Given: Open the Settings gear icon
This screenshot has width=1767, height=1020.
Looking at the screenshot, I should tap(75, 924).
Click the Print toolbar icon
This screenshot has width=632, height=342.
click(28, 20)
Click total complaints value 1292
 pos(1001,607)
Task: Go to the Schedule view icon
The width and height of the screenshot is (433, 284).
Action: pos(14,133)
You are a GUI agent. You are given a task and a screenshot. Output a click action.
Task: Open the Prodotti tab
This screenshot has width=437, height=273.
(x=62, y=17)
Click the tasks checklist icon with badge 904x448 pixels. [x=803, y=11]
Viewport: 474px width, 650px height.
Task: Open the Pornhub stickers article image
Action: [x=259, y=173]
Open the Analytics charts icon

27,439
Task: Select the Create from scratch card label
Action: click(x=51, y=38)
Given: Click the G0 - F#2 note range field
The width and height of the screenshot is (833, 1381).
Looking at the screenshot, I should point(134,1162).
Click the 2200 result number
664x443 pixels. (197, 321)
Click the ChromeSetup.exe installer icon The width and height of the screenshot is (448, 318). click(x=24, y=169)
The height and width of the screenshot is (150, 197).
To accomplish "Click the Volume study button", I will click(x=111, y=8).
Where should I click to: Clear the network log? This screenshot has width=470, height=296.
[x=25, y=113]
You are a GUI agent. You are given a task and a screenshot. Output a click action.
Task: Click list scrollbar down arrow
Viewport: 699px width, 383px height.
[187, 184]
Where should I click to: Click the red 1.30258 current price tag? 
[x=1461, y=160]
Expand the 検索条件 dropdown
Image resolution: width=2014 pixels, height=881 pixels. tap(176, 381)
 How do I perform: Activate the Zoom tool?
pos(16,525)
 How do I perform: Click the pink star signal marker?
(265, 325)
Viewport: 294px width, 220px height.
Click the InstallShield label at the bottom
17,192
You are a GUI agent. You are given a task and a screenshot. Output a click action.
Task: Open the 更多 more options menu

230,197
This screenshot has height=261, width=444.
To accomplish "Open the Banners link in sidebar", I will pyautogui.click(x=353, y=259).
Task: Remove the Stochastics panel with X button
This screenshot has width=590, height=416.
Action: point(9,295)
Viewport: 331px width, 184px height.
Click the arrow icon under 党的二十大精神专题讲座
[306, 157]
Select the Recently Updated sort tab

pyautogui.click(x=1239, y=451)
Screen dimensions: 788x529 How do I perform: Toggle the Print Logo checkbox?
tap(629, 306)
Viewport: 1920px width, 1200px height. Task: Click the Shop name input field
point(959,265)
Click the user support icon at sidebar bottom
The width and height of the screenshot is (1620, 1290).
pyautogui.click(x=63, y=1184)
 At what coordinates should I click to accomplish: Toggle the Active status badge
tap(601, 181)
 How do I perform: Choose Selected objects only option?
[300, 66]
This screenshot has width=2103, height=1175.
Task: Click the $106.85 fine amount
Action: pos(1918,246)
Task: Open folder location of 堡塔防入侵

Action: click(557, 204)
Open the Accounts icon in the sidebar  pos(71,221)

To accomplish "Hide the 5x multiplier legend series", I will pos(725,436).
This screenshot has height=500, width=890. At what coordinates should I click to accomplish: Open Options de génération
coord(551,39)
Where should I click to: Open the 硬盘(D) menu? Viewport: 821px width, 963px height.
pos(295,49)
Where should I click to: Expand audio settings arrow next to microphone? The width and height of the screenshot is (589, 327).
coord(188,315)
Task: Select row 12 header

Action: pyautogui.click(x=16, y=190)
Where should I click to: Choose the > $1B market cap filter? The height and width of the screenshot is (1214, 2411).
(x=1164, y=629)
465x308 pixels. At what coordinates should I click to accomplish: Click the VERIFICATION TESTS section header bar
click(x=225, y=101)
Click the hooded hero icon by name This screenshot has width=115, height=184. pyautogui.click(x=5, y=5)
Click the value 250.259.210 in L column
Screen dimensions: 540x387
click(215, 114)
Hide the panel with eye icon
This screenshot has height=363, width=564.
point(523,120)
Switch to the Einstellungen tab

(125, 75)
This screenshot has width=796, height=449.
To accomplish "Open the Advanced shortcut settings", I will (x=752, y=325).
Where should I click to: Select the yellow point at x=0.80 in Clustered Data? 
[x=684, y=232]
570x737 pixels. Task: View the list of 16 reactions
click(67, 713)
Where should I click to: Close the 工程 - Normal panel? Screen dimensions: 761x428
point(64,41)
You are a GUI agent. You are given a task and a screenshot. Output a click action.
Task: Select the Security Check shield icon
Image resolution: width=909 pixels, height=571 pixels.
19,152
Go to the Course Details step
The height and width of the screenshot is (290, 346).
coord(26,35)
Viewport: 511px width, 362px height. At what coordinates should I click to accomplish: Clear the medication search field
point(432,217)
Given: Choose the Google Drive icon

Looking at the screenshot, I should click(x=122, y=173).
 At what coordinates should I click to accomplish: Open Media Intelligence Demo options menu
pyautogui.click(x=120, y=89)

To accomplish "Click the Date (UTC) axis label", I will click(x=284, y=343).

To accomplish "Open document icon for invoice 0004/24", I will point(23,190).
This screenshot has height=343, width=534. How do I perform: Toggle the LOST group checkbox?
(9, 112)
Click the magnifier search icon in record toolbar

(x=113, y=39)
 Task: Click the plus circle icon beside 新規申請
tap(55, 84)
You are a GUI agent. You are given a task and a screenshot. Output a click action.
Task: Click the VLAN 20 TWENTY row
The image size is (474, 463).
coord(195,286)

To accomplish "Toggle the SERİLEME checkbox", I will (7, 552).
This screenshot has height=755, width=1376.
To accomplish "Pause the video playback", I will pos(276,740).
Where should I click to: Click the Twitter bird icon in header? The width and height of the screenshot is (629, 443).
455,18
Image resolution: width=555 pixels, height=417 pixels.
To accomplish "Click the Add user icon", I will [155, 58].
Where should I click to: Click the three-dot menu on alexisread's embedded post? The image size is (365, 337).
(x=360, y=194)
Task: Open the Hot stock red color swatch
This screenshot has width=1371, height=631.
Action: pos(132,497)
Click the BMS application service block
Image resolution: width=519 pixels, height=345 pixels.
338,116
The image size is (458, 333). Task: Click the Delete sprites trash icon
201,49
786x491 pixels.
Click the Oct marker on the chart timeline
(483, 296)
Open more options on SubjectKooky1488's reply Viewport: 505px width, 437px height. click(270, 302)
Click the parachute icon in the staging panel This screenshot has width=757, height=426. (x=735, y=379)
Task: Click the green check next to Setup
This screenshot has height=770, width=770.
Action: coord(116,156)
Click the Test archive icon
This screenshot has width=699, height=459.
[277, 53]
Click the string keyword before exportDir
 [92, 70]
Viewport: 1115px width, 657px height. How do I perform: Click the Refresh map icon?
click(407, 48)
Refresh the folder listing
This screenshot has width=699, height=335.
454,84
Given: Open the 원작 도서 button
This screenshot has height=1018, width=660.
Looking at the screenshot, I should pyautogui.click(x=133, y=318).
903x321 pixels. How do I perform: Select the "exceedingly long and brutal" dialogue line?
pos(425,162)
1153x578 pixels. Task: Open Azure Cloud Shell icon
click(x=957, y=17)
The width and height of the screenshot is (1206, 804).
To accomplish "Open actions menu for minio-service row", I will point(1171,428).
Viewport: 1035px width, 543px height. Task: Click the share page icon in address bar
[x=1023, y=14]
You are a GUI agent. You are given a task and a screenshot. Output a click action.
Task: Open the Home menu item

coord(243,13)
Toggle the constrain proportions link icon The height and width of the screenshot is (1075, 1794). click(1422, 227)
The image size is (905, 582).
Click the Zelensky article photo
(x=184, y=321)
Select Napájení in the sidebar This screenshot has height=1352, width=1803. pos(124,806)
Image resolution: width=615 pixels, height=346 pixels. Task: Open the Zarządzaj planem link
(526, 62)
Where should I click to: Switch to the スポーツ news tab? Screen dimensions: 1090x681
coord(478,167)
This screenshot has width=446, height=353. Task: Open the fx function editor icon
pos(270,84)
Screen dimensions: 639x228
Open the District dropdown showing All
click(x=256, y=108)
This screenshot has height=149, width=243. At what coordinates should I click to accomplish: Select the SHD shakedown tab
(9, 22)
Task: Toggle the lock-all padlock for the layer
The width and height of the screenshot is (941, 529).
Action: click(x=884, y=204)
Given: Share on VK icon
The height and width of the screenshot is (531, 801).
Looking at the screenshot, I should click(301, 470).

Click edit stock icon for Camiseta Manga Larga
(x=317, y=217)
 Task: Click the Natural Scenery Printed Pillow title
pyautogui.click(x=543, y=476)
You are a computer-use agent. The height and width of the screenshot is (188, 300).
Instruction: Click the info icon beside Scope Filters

- - - - -

* _Task directions_: Reproduce the stretch of records from the line containing "Click the BMS application service block" through the line containing "(x=184, y=321)", changing "trash" to "bin" and leaving everything else unchanged.

* _Response_:
Click the BMS application service block
Image resolution: width=519 pixels, height=345 pixels.
338,116
The image size is (458, 333). Task: Click the Delete sprites bin icon
201,49
786x491 pixels.
Click the Oct marker on the chart timeline
(483, 296)
Open more options on SubjectKooky1488's reply Viewport: 505px width, 437px height. click(270, 302)
Click the parachute icon in the staging panel This screenshot has width=757, height=426. (x=735, y=379)
Task: Click the green check next to Setup
This screenshot has height=770, width=770.
Action: coord(116,156)
Click the Test archive icon
This screenshot has width=699, height=459.
[277, 53]
Click the string keyword before exportDir
 [92, 70]
Viewport: 1115px width, 657px height. How do I perform: Click the Refresh map icon?
click(407, 48)
Refresh the folder listing
This screenshot has width=699, height=335.
454,84
Given: Open the 원작 도서 button
This screenshot has height=1018, width=660.
Looking at the screenshot, I should pyautogui.click(x=133, y=318).
903x321 pixels. How do I perform: Select the "exceedingly long and brutal" dialogue line?
pos(425,162)
1153x578 pixels. Task: Open Azure Cloud Shell icon
click(x=957, y=17)
The width and height of the screenshot is (1206, 804).
To accomplish "Open actions menu for minio-service row", I will point(1171,428).
Viewport: 1035px width, 543px height. Task: Click the share page icon in address bar
[x=1023, y=14]
You are a GUI agent. You are given a task and a screenshot. Output a click action.
Task: Open the Home menu item

coord(243,13)
Toggle the constrain proportions link icon The height and width of the screenshot is (1075, 1794). click(1422, 227)
The image size is (905, 582).
Click the Zelensky article photo
(x=184, y=321)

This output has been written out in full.